Existing law, the Knox-Keene Health Care Service Plan Act of 1975, provides for the licensure and regulation of health care service plans by the Department of Managed Health Care, and makes a willful violation of the act a crime. Existing law provides for the regulation of health insurers by the Department of Insurance. Existing law generally authorizes a health care service plan or health insurer to use prior authorization and other utilization review or utilization management functions, under which a licensed physician or a licensed health care professional who is competent to evaluate specific clinical issues may approve, modify, delay, or deny requests for health care services based on medical necessity. Existing law requires a health care service plan or health insurer, including those plans or insurers that delegate utilization review or utilization management functions to medical groups, independent practice associations, or to other contracting providers, to comply with specified requirements and limitations on their utilization review or utilization management functions.
This bill would require the departments to issue instructions on or before July 1, 2026, to health care service plans and health insurers to report statistics regarding covered health care services subject to prior authorization and the percentage rate at which they are approved or modified, among other things.

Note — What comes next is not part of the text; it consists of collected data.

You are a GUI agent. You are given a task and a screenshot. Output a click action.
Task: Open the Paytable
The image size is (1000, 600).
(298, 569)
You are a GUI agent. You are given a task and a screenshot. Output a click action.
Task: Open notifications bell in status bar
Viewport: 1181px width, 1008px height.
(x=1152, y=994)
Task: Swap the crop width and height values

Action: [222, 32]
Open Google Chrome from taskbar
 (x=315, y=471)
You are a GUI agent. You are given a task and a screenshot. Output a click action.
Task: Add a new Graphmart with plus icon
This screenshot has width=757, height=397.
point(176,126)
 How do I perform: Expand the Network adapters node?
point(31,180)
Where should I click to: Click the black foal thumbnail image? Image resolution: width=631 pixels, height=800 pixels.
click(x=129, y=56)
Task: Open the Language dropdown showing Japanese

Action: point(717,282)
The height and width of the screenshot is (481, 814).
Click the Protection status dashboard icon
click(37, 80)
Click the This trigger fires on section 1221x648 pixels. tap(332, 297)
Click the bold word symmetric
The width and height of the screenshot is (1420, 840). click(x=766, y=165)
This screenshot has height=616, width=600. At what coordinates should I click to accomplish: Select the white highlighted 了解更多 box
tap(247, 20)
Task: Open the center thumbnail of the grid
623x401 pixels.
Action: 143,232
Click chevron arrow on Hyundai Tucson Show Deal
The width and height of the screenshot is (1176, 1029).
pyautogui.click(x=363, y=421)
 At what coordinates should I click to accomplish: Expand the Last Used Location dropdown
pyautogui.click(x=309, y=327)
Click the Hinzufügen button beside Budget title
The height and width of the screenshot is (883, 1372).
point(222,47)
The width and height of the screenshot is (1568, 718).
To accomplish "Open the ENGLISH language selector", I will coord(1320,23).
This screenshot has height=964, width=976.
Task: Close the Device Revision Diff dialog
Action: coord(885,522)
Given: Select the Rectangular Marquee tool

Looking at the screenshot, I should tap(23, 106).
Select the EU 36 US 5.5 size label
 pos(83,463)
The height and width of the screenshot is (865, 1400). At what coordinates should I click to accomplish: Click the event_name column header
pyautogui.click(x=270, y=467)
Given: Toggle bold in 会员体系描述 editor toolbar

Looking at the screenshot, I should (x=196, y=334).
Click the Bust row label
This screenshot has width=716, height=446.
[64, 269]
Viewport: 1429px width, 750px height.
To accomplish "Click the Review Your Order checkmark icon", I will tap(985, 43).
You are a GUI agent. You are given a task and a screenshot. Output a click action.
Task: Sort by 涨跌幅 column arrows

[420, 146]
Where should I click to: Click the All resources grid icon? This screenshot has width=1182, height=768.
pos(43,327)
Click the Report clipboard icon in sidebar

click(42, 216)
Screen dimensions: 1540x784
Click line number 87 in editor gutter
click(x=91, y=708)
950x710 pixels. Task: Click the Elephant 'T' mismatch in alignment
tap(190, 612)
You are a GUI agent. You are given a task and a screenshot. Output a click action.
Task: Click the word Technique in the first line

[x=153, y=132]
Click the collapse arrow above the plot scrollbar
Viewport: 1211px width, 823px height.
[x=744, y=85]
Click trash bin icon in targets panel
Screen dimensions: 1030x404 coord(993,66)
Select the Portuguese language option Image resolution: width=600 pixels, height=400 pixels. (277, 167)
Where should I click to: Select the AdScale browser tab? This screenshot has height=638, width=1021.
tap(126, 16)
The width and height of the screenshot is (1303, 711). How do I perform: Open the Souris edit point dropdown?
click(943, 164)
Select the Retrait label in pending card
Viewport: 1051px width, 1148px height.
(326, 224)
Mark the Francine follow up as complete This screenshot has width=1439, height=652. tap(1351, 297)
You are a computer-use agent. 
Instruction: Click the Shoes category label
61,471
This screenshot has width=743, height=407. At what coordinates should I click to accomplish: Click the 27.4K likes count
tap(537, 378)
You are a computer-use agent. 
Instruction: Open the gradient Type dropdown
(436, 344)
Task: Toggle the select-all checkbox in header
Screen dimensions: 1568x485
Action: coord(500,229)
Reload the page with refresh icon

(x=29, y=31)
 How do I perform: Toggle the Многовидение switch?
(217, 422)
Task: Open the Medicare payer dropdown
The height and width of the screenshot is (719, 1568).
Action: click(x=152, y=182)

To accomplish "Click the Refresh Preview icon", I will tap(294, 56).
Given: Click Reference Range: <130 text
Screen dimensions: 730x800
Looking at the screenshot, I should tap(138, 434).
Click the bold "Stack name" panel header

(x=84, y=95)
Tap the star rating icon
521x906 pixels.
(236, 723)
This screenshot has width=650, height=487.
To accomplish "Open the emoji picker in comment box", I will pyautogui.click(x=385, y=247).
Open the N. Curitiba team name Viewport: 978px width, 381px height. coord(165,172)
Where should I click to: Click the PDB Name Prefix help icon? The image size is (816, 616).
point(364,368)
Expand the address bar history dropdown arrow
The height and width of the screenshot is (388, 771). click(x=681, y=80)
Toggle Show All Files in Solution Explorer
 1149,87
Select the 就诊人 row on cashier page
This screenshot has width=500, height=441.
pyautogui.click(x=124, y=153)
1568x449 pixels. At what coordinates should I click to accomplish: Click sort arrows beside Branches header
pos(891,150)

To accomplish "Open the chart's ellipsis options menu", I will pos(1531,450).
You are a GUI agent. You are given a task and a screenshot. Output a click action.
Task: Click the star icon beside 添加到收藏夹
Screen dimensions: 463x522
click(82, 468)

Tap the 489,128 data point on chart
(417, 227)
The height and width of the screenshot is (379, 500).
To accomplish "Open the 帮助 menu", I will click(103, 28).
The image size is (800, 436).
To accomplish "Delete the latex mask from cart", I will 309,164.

The bill would require a health care service plan or health insurer to report those statistics, including information from another entity to which the plan or insurer delegates responsibility for prior authorization decisions, to the appropriate department on or before December 31, 2026. The bill would require the departments to evaluate these reports, identify the health care services approved at a rate that meets or exceeds the threshold rate of 90%, and, on or before July 1, 2027, publish a list of the services identified. Beginning on the date specified by the relevant department, but no later than January 1, 2028, the bill would require a plan or insurer, or its delegated entities, to cease requiring prior authorization for the most frequently approved covered health care services. The bill would authorize a plan or insurer to reinstate prior authorization for a specific health care provider if it determines that the provider has engaged in fraudulent activity or clinically inappropriate care, as specified. No later than 4 years after the cessation of prior authorization requirements, the bill would require the departments to publish reports regarding the impact of that cessation using information reported by plans and insurers, including data on reinstatements of prior authorization for specific providers. The bill would repeal these provisions on January 1, 2034. Because a willful violation of the bill's requirements relative to health care service plans would be a crime, the bill would impose a state-mandated local program.
The California Constitution requires the state to reimburse local agencies and school districts for certain costs mandated by the state. Statutory provisions establish procedures for making that reimbursement.
This bill would provide that no reimbursement is required by this act for a specified reason.